Uwom was appointed chairman of the security sub-committee of the Rivers State Transition Committee in the outgoing administration of Peter Odili that paved the way for a seamless transition to the Sir Celestine Omehia administration. In March 2009, Governor Chibuike Amaechi reappointed him as Commissioner of Housing and until his resignation in 2014, he was board member of Greater Port Harcourt City Development Authority and Rainbow Town Development Limited.

===Commissioner of Agriculture===
Uwom became the Rivers State Commissioner of Agriculture in 2008. He joined the National Action Committee on Cassava, at a time when the world was confronted with the foot-and-mouth disease. He participated at the National Council of Agriculture and the International Fund for Agricultural Development’s country programme evaluation. He was also nominated as a delegate to the IFAD implementation workshop for West and Central Africa at Douala, in the Republic of Cameroon.

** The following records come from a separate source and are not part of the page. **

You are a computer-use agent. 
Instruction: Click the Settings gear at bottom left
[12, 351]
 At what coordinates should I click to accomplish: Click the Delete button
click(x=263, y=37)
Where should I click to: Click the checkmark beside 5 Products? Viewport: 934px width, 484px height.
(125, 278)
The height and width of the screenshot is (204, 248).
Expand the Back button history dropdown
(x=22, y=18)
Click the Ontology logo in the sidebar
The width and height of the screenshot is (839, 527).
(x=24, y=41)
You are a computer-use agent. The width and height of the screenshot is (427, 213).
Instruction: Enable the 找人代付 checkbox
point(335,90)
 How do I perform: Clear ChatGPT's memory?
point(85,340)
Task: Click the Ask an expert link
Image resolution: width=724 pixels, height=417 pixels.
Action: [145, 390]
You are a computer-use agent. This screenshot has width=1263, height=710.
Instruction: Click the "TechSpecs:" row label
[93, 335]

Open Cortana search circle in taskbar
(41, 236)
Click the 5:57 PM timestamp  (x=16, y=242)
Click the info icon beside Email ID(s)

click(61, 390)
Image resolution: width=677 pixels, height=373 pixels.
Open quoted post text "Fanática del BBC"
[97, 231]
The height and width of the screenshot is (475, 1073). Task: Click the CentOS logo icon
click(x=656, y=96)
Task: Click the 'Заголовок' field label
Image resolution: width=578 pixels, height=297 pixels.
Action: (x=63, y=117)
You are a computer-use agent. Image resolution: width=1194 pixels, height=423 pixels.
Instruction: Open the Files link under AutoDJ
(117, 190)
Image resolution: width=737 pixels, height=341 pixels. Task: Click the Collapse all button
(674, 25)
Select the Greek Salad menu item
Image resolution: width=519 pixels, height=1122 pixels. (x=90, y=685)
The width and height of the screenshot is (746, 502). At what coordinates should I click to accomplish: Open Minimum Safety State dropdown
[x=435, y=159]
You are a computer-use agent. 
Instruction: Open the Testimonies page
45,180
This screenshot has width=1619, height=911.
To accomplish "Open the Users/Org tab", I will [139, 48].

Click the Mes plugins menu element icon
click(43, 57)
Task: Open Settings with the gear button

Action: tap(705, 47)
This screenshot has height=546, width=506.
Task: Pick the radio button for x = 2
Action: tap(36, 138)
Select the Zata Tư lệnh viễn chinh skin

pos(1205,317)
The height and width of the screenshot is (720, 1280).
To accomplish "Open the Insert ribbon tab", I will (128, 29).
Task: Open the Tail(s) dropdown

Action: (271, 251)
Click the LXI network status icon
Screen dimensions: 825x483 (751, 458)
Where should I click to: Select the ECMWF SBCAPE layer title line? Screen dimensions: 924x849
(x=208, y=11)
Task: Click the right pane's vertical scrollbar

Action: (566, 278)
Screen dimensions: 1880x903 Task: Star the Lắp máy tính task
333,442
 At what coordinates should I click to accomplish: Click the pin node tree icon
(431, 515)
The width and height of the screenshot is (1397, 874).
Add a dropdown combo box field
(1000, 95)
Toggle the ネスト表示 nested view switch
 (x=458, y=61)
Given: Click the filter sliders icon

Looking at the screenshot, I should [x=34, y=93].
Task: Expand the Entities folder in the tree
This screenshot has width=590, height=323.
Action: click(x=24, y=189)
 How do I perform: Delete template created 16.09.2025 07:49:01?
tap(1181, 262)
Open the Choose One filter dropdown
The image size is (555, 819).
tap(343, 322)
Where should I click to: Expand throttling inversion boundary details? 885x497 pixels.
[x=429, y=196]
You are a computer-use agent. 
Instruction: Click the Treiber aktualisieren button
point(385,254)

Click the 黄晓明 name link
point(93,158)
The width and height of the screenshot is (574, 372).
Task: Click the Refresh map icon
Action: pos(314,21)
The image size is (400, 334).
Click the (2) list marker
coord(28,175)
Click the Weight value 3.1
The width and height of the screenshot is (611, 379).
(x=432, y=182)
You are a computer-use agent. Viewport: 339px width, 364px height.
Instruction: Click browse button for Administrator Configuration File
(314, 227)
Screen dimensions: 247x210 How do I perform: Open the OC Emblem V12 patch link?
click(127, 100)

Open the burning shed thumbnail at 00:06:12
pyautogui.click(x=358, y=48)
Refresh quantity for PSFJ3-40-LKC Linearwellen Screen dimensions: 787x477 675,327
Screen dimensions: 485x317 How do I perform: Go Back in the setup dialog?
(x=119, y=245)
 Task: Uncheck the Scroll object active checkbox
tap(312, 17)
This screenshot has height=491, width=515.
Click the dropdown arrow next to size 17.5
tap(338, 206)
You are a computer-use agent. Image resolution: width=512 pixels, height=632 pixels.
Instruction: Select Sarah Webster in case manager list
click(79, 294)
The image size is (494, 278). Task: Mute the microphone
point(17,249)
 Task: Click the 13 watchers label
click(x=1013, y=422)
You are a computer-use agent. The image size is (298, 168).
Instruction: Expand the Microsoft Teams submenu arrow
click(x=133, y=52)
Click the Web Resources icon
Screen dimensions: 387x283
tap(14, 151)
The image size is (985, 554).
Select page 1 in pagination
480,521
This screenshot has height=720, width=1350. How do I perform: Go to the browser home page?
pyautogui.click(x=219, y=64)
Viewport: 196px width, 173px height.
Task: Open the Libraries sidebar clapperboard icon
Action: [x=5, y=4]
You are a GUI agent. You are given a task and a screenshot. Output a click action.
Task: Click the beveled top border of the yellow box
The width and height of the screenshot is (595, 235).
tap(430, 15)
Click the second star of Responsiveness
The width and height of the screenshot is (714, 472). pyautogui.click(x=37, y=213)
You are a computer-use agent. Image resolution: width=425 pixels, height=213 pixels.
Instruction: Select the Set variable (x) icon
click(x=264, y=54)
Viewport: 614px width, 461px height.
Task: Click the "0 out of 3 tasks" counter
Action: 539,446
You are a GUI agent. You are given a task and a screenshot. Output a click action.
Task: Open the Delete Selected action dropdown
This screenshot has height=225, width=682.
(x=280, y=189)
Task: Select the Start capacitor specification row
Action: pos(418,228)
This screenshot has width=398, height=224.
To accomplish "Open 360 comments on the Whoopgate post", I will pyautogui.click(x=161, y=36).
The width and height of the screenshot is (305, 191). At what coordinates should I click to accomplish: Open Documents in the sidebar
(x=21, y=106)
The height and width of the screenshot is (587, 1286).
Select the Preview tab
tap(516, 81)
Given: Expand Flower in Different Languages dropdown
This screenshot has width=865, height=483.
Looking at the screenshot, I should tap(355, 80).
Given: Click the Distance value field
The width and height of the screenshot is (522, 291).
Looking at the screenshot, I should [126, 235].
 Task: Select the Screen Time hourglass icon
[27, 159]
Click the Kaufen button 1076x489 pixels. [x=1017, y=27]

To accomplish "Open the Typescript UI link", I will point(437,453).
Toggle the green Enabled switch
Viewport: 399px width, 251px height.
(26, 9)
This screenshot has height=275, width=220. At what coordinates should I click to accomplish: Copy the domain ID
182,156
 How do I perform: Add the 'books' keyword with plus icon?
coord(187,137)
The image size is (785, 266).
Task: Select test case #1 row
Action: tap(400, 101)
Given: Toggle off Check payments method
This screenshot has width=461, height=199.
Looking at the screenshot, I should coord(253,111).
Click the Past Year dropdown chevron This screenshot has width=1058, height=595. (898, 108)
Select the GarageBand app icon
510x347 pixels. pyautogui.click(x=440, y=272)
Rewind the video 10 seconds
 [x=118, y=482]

===Member of the House of Assembly===
Uwom was elected in April 2015 to represent the constituency of Abua–Odual in the Rivers State House of Assembly. On 1 June 2015, he became the Deputy Speaker of the Assembly.

==Committee memberships==
Uwom served on various committees at the state and national levels including:

- National Technical Committee on the Presidential Initiative on Housing in the Niger Delta
- Rivers State Committee on Recovery of Government Property
- Planning Committee for the South-South Economic Summit
- Inter Governmental Committee on Mass Transit Scheme
- Inter Governmental Committee on Diobu Urban Renewal
- Council Committee on Renovation of the Rivers State Secretariat Complex
- Executive Council Committee on Completion of Government Schools
- Executive Council Committee on Completion of Hospitals
- Inter Governmental Committee on Urban Beautification

==Personal life==
He is married to Tracy and they have two children.